# are my bees trying to swarm this late?



## Mel- (Mar 30, 2004)

I posted this spring that I had a swarm move into a tree by my house. my dad used to keep bees and we tried to get them to move into a hive when they first settled on my deck but they went into the tree (that they had moved into a few days before and then for some reason decided to leave. I guess they didn't find anything better and went back?).

well this morning, though it is still very cool here, the air by the tree is just full of them and there are dozens or hundreds flying everywhere whereas normally you see no more than a dozen or so flying around the entrance (this is a small hive, it was football size when it swarmed and settled).

are they getting ready to swarm? is there anyway I can get them into a hive THIS time? dad says this late there is probably no way of them starting over and making it through the winter. if we can get them in a hive, will they go back to the tree to steal the honey out of to move into the new hive? we had another really huge swarm at the same time in the spring but dad was able to get them in a hive and they are really doing well, he has had to double the size of the original hive he's put in but he doesn't think he could steal any combs from it to start them with without indangering THAT hive.

are they going to swarm? any suggestions or recommendations to help / save them? dad doesn't really think they can make enough to get through our indiana winters this late.

if they aren't swarming, what is going on? they are REALLY noisy.

Thank you so much.


----------



## Mel- (Mar 30, 2004)

also:

this tree is about 12 feet from my house. I mow and weedeat the base around it all the time and have never had any go after me (dad said to mow in the heat of the day or late in the day and that has seemed to work).

this morning, the bees are in areas of the yard I've never seen them, in the front yard where there are no flowers etc and they keep bumping into the house, especially the window that is closest to the hive. is this normal or are they angry or disoriented about something? or just preswarming behaviour?


----------



## Judy in IN (Nov 28, 2003)

Mel, 
It sure sounds like it, from your description.

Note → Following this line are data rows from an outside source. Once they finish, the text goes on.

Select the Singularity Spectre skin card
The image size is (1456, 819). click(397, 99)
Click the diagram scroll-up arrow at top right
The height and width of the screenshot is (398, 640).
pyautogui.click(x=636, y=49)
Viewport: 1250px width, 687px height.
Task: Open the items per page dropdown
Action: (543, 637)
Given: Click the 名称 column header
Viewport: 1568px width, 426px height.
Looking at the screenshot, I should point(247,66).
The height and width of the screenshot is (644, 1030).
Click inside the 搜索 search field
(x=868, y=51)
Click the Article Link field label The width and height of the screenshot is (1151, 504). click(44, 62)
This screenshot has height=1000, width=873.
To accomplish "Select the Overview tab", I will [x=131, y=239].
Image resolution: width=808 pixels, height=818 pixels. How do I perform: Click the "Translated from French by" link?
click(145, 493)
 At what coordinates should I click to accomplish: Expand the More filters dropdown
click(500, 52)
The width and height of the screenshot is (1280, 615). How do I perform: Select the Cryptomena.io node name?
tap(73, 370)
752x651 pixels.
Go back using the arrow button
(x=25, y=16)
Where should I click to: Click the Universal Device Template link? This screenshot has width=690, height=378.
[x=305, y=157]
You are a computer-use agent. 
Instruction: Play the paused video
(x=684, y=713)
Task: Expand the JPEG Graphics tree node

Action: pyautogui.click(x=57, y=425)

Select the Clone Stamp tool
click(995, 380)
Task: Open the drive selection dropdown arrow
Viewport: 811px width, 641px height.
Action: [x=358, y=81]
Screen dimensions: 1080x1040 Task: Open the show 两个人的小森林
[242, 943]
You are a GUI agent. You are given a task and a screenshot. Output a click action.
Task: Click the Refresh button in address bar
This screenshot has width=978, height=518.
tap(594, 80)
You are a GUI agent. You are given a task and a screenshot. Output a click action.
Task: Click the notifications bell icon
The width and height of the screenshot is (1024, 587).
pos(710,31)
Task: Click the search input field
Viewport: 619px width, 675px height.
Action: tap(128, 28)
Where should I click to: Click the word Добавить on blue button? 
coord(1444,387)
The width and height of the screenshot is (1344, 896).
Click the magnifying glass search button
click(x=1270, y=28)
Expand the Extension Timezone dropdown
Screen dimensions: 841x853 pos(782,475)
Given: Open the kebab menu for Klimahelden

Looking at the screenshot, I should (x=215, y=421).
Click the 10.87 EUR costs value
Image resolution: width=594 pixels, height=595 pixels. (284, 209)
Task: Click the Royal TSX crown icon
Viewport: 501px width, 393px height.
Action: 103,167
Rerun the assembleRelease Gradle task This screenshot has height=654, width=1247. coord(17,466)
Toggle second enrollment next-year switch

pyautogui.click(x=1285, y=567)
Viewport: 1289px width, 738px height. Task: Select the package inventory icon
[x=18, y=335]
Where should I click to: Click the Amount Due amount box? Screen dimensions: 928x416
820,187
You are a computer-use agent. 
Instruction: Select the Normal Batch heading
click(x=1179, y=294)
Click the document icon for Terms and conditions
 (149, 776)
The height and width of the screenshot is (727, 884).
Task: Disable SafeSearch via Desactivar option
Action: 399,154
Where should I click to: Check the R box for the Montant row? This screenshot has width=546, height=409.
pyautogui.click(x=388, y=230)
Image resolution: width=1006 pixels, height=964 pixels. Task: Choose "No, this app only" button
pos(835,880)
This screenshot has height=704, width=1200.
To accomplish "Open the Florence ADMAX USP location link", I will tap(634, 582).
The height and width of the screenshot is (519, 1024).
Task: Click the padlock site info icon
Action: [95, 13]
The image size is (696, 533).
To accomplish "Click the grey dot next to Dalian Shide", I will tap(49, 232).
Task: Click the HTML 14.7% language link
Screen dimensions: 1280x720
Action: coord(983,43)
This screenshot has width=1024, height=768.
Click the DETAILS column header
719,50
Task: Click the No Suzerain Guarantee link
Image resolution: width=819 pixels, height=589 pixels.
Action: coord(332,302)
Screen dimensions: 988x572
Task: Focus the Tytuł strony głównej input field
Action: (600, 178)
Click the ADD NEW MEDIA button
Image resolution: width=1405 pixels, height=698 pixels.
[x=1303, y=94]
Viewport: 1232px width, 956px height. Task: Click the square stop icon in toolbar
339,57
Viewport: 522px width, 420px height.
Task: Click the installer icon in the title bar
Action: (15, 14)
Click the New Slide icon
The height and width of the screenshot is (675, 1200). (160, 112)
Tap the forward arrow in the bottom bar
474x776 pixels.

Your Dad is right--I doubt the new swarm would make it through the winter, even if you fed them sugar water until cold weather. 

If you really want to try, you could do like the Russians do...if you had a basement, you could put them in an observation type hive. (or a regular hive) You would run a pipe from the hive to the outside. Then, you could feed them all winter. 

It just depends on how much you're willing to do to help this swarm survive. I like swarms. The ones you get now are probably mite-resistant on their own. 

Good luck, whatever you do...


----------



## alleyyooper (Apr 22, 2005)

I caught 2 swarms last year on July 25th that made it thru our michigan winter. they started on plain foundation and I fed them 1:1 syrup till mid Sept and switch to 2:1 till mid november when I took the feeders out totally. It is worth a try to save them, if you loose them they probably couldn't have made it on their own either.

 Al


----------



## Mel- (Mar 30, 2004)

well, they apparently did swarm. I watched them and was really expecting them to sort of all get together and make off in a big ball (that other huge swarm back in the spring went right over me as I was outside and that's basically what it was like). but they didn't, they just slowly seemed to dissapate to where there weren't as many and by the time my dad got here about an hour and a half later they had left and we couldn't find anywhere they had landed by walking over the farm (they did all appear to be leaving heading north).

there are still one or two going in and out, did they get left out somehow? but that is all. 

I'd rather not have bees in that tree but was hoping they would swarm next spring and I'd be ready with a hive. If they have very definitely all left, I'll seal the holes. how long should I wait in terms of giving them (or another hive) a chance to rob the honey from the tree? dad set up the other hive about a quarter mile from my house back by the barn so I suppose if they find it unguarded they'll rob it? but I want to be sure and seal it before another swarm sets up in it!

Thanks alot, it was very interesting to watch if nothing else but really did seem awfully unorganized for a colony packing up and moving ! but I think they must have had a very picky queen  they moved into that tree, then moved out and swarmed onto my deck a few days later, stayed out there a couple of days. we even put them a nice hive right in front of them but darned if they didn't just move right back into the tree. and now they've gone again (my dads only comment was basically women!).


----------



## Orville (Jan 25, 2005)

Old saying: A swarm in May is worth a tonne of hay, a swarm in June is worth a silver spoon, a swarm in July isn't worth a fly.


----------



## Beeman (Dec 29, 2002)

If they all left it wasn't a swarm, they just didn't like you and your tree. They probably won't make it thru the winter which is what happens to most wild swarms. Bees actually aren't very smart.


----------



## Terri (May 10, 2002)

If they absconded, the tree should be more or less empty. Absconding happens when the bees decide that the old hive is just plain unlivable. 

If they swarmed, then the colony has split itself in half, and there are still loads of bees in that tree. Swarming is a bees way of reproducing. Where there was one hive, there are now 2 or more.


----------